Lucas Pardue and Nick Jones did a presentation about HTTP/2 Priorities, based a lot of research previously done and reported by Pat Meenan. Lucas took us through the history of how the priorities ended up like this, their current state and numbers and also the chaos and something about a possible future, the h3 way of doing prio and mr Meenan’s proposed HTTP/3 prio.
Nick’s second half of the presentation then took us through Cloudflare’s Edge Driven HTTP/2 Prioritisation work/experiments and he showed how they could really improve how prioritization works in nginx by making sure the data is written to the socket as late as possible. This was backed up by audience references to the TAPS guidelines on the topic and a general recollection that reducing the number connections is still a good idea and should be a goal! Server buffering is hard.

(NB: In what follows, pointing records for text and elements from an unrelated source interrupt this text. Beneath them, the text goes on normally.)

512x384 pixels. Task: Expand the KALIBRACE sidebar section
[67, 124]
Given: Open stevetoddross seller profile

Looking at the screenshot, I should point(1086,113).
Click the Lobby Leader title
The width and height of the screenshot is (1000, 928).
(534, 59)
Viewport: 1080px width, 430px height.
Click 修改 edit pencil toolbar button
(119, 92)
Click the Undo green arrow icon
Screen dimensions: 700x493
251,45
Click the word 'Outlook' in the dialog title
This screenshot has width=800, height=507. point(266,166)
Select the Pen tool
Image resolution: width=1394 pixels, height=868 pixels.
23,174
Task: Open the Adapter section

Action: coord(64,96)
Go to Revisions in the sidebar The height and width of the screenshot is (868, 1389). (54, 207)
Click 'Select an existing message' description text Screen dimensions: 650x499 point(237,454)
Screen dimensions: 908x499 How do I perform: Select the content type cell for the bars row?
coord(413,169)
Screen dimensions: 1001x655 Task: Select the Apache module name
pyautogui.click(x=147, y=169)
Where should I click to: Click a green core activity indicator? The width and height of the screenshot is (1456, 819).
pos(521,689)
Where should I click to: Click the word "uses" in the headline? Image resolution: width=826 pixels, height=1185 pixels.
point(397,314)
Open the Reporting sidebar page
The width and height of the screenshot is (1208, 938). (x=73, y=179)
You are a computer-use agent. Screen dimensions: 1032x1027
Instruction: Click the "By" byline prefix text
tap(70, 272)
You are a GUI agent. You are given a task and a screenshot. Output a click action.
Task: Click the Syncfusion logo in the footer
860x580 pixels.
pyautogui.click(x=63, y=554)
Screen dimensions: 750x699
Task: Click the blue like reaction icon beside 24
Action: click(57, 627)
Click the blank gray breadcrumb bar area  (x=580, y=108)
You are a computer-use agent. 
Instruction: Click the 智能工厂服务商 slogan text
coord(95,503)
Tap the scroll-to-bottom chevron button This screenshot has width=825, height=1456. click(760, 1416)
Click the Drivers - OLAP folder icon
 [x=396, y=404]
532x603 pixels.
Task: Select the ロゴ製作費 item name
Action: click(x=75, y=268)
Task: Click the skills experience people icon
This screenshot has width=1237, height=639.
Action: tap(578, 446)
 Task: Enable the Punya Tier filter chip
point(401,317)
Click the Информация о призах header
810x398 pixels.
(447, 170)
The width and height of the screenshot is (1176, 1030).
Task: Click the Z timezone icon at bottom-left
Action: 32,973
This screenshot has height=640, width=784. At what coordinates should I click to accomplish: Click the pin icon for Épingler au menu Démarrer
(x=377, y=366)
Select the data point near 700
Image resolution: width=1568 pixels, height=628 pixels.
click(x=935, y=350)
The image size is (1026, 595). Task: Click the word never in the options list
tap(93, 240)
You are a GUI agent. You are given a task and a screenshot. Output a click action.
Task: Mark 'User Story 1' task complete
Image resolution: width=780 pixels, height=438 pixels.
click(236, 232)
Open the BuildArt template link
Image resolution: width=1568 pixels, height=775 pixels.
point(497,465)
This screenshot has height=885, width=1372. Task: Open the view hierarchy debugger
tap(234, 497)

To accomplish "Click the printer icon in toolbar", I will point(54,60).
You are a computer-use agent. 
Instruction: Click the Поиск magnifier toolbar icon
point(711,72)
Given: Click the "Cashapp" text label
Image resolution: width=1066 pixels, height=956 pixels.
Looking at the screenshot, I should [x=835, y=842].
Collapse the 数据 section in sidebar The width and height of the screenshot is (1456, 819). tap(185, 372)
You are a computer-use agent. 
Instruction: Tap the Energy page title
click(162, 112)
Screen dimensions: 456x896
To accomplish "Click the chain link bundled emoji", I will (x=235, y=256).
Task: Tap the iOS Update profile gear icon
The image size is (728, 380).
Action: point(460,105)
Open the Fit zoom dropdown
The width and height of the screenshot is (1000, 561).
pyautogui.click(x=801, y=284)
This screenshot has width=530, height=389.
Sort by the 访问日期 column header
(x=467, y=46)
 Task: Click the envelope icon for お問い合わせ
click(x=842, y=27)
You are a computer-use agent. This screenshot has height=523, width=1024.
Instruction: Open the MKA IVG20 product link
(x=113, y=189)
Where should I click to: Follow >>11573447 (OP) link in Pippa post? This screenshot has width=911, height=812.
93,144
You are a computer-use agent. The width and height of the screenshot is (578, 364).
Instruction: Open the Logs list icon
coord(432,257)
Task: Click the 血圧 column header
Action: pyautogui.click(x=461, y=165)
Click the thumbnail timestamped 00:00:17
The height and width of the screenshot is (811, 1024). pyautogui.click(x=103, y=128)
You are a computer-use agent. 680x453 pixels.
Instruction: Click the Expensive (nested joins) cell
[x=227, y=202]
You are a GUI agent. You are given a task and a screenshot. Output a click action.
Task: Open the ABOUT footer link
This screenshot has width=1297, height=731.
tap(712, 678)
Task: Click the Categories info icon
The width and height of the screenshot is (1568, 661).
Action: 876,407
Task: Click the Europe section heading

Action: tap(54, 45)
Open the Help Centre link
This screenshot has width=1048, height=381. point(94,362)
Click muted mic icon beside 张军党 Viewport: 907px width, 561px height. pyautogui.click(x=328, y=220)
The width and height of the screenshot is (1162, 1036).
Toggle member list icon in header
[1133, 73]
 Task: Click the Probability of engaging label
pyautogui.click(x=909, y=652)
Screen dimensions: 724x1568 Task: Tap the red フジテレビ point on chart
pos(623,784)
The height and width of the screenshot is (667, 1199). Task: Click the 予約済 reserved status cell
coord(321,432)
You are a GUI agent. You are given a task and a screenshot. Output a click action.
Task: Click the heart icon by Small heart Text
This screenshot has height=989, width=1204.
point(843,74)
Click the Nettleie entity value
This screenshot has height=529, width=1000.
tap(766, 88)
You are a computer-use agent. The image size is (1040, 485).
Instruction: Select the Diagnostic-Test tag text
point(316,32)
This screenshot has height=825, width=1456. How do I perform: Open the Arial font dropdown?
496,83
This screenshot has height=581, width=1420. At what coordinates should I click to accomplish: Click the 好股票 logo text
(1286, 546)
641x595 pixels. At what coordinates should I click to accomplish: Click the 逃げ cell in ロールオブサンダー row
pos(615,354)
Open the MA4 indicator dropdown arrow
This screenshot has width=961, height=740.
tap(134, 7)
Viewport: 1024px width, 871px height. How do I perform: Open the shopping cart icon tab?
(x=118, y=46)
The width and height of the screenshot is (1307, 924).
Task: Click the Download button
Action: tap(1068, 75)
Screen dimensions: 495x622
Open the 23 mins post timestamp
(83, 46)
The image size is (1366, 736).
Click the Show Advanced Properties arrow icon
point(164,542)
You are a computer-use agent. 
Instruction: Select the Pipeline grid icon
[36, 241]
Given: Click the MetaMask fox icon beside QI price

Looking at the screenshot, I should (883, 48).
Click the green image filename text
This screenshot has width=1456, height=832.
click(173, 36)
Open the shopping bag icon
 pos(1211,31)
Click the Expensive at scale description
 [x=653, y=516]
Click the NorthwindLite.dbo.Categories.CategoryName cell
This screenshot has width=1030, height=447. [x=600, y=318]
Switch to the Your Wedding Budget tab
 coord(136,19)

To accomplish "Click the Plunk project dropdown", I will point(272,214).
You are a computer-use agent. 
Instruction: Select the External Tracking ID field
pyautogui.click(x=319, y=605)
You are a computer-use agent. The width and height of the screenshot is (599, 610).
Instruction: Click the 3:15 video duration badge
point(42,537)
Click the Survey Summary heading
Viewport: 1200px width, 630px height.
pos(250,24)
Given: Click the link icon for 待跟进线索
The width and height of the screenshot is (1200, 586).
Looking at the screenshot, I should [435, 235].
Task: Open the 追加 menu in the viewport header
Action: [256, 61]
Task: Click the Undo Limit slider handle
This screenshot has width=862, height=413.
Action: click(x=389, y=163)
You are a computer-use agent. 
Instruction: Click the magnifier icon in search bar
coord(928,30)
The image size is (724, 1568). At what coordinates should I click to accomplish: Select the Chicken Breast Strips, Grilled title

Asbjørn Ulsberg presented his case for a new request header: prefer-push. When used, the server can respond to the request with a series of pushed resources and thus save several round-rips. This triggered sympathy in the room but also suggestions of alternative approaches.
Alan Frindell presented Partial POST Replay. It’s a rather elaborate scheme that makes their loadbalancers detect when a POST to one of their servers can’t be fulfilled and they instead replay that POST to another backend server. While Alan promised to deliver a draft for this, the general discussion was brought up again about POST and its “replayability”.
Willy Tarreau followed up with a very similar topic: Retrying failed POSTs. In this this context RFC 2310 – The Safe Response Header Field was mentioned and that perhaps something like this could be considered for requests? The discussion certainly had similarities and overlaps with the SEARCH/POST discussion of yesterday.
Mike West talked about Fetch Metadata Request Headers which is a set of request headers explaining for servers where and what for what purpose requests are made by browsers. He also took us through a brief explained of Origin Policy, meant to become a central “resource” for a manifest that describes properties of the origin.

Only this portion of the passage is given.